Prints for Wildlife, now in its third year, is now open! 100% of the proceeds after printing and handling will go to African Parks, in support of the non-profit conservation organization’s mission to protect 30 parks by 2030. Prints are available through September 25th only, in limited editions of 100.
In the North of Akagera National Park in Rwanda, the photographer Marion Payr, who is also the co-founder of the Prints for Wildlife fundraiser, watched giraffes and zebras roam the vast plains and savannahs. In the South, she fell asleep to the sounds of hippos feeding. Akagera is the only Big 5 Park in the country, a safe haven for elephants, lions, leopards, rhinos, and buffalos. On Lake Ihema, you can find crocodiles basking in the sun while listening to the call of cormorants.

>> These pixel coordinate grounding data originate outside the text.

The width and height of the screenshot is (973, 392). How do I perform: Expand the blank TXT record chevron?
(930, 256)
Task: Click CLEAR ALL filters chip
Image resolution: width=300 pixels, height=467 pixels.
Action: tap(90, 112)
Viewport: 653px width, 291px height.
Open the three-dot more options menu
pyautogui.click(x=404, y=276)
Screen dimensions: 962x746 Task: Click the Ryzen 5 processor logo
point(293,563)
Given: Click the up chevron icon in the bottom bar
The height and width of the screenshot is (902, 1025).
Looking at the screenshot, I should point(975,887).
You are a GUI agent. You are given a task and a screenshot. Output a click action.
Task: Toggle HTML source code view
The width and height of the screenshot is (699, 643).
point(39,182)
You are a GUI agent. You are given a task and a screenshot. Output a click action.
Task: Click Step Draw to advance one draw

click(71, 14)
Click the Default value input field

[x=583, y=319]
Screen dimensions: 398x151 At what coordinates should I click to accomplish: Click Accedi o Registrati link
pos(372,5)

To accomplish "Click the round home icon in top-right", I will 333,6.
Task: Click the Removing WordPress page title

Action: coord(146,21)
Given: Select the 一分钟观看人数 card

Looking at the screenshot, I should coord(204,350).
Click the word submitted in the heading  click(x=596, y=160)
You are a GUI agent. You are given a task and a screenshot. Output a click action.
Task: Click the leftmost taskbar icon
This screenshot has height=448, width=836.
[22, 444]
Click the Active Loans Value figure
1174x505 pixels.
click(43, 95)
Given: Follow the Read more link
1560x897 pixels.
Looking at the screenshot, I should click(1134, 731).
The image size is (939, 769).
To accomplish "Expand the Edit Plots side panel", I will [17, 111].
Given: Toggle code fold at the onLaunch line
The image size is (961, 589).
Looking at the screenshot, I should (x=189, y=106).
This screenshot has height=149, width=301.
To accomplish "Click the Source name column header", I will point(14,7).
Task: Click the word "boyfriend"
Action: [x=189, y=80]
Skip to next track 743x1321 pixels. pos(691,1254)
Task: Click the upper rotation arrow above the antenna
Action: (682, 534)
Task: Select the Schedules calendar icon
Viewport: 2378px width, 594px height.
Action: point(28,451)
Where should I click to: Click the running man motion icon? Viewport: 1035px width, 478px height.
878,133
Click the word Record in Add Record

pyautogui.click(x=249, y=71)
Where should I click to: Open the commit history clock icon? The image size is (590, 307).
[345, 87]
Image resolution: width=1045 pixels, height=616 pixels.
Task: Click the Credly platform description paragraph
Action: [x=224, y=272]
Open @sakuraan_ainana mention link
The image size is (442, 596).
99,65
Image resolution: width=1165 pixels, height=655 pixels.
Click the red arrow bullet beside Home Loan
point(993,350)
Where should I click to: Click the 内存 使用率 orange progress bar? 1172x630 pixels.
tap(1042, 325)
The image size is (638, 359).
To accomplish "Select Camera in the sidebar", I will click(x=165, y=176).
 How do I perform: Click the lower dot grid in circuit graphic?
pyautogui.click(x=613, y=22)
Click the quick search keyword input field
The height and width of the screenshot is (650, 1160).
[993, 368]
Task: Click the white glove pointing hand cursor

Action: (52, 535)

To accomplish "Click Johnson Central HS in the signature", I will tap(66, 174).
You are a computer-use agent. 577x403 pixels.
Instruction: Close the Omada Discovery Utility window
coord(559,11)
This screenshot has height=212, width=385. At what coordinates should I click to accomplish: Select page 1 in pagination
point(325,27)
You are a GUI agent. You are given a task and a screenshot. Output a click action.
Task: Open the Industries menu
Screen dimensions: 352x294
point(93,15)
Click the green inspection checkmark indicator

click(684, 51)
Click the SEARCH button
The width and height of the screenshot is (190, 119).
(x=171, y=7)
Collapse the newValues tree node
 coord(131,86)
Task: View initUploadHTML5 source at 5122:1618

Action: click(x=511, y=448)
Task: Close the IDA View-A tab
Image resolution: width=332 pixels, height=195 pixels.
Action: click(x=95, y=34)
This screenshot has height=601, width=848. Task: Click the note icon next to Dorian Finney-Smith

But it wasn’t always the magical place it is today. More than twenty years ago, Akagera was devastated by the Rwandan genocide; during this time, the lions were exterminated, and the rhinos disappeared. At one point, poaching snares numbered in the thousands.
The rehabilitation of Akagera comes down to the tireless efforts of the Rwandan government and the non-profit organization African Parks, who have been managing the park since 2010. Lions, black rhinos, and white rhinos were reintroduced in 2015, 2017 and 2019, and 2021, respectively. The park provides direct support for 300,000 people.
Now, African Parks is currently in discussions with governments across the continent to preserve extraordinary and irreplaceable places and support the local communities that care for them. Right now, 22 parks fall under their management–including forests like Nyungwe National Park in Rwanda, which they have managed since 2020. Nyungwe is one of the country’s oldest rainforests, home to a quarter of Africa’s primate species and more than 322 recorded bird species.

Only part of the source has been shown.